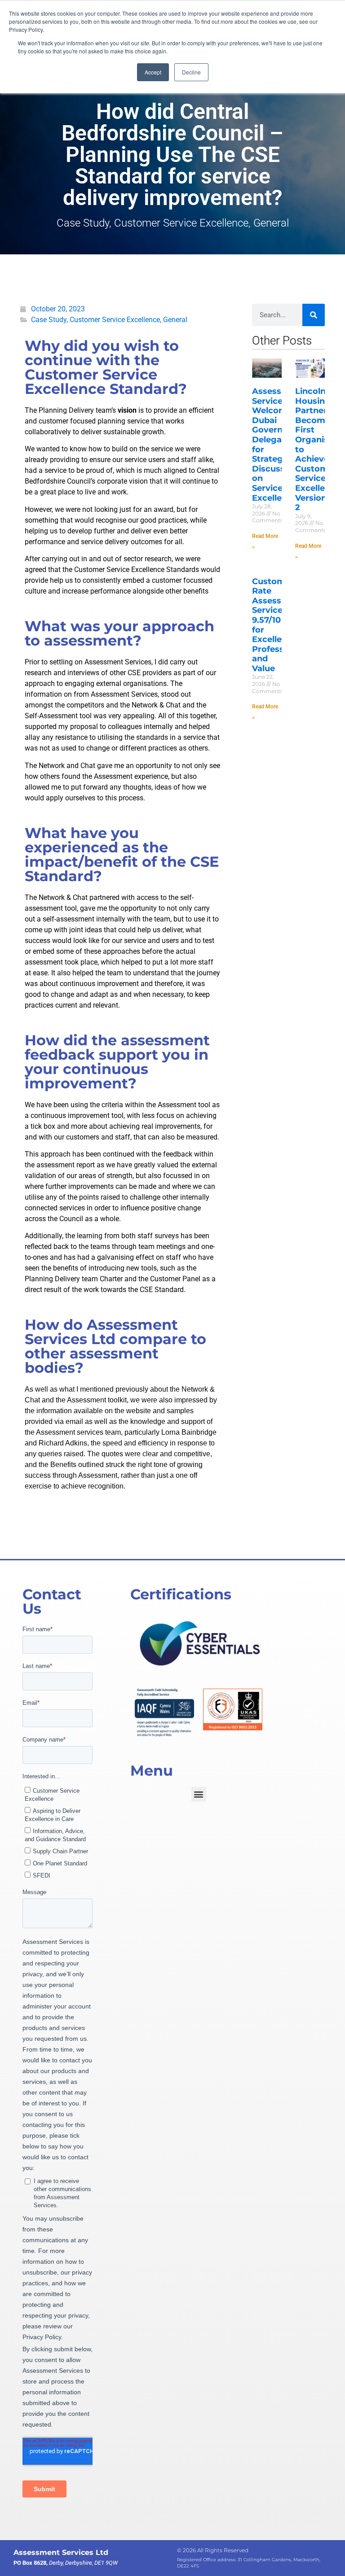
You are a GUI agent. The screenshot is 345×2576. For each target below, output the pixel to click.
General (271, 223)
■ ■ ■ ■ ■ ■ ■
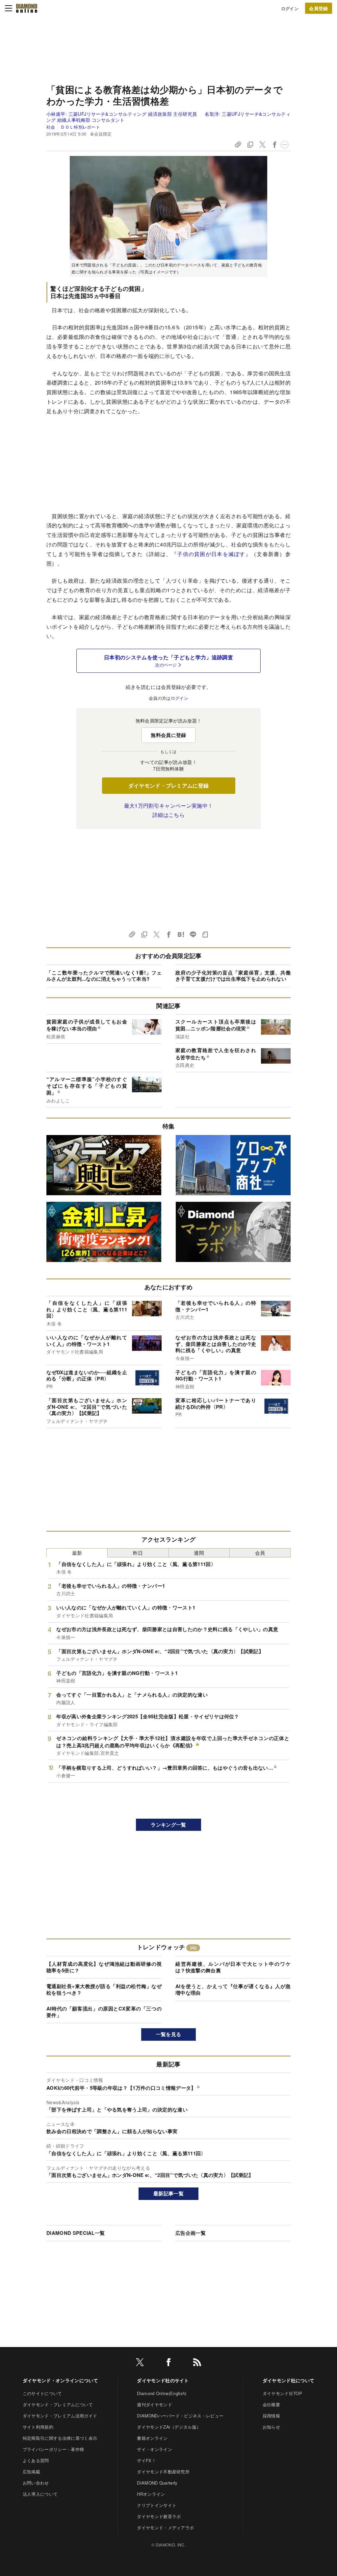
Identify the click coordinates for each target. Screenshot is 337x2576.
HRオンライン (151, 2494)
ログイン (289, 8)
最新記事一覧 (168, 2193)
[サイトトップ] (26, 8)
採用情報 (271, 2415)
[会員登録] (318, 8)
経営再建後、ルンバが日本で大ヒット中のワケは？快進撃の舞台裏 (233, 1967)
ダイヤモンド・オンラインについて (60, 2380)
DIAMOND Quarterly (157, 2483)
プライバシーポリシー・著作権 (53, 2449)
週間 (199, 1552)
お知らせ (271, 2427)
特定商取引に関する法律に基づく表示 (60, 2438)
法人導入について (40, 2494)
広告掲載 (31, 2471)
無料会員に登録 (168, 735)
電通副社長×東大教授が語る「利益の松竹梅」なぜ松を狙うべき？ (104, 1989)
■ ■ ■ ■ ■ ■ ■
**Exercise directions**. Repeat, word for word, the lines above between the line holding "特定商取引に関する法律に基づく表示 (60, 2438)" and the line holding "電通副社長×東大教授が語る「利益の松竹梅」なぜ松を狙うべき？ (104, 1989)", inclusive; omit everything else.

**Answer to the problem**.
特定商取引に関する法律に基づく表示 (60, 2438)
法人導入について (40, 2494)
広告掲載 (31, 2471)
無料会員に登録 (168, 735)
電通副社長×東大教授が語る「利益の松竹梅」なぜ松を狙うべき？ (104, 1989)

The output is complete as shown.